■ Work instructions:
Starting with the line that contains "How do I perform: Click the Otomatik" and going on through the line that contains "[x=481, y=74]", write out only those lines of the data again, requests included, and add 39 to every coordinate in the answers.
━━━ Material provided
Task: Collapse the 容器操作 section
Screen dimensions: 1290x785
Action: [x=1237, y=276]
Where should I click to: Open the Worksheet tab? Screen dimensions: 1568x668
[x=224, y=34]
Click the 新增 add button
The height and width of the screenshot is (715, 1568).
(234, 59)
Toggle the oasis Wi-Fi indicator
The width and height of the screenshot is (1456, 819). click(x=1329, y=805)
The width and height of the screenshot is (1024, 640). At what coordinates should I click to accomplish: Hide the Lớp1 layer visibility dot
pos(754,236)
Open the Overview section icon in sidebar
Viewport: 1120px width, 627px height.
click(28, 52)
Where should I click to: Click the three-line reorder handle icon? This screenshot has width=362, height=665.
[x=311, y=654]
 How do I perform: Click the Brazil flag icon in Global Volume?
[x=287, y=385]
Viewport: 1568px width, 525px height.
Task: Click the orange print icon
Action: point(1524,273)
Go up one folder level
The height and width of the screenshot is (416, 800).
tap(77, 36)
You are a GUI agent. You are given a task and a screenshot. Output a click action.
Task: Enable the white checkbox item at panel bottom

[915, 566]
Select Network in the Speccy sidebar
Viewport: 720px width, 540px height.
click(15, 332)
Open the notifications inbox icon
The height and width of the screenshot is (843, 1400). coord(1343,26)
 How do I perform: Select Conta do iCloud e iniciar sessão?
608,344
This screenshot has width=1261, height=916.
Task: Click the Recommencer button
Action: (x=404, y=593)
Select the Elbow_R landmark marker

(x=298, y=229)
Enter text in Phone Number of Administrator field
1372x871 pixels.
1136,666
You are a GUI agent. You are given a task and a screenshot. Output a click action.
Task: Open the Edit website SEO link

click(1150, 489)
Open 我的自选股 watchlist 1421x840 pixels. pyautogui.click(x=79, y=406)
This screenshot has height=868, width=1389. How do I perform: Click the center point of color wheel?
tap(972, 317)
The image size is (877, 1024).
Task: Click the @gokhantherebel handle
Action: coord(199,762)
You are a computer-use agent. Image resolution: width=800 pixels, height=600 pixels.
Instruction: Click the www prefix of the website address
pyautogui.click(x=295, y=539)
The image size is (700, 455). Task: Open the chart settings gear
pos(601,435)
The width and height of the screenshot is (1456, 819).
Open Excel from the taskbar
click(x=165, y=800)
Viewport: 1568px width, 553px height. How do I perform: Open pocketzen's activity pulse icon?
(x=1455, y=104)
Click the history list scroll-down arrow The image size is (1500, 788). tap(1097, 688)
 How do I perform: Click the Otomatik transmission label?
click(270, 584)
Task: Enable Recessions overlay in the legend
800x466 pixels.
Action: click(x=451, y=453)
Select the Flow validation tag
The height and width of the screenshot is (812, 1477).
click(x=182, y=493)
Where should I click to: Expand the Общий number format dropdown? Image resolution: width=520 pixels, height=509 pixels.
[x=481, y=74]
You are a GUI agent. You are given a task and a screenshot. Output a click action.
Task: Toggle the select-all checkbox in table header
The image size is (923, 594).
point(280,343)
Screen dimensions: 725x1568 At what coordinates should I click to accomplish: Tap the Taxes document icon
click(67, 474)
━━━━━━
■ The output:
 How do I perform: Click the Otomatik transmission label?
click(309, 623)
Task: Enable Recessions overlay in the legend
800x466 pixels.
Action: click(x=490, y=492)
Select the Flow validation tag
The height and width of the screenshot is (812, 1477).
click(x=221, y=532)
Where should I click to: Expand the Общий number format dropdown? Image resolution: width=520 pixels, height=509 pixels.
[x=520, y=113]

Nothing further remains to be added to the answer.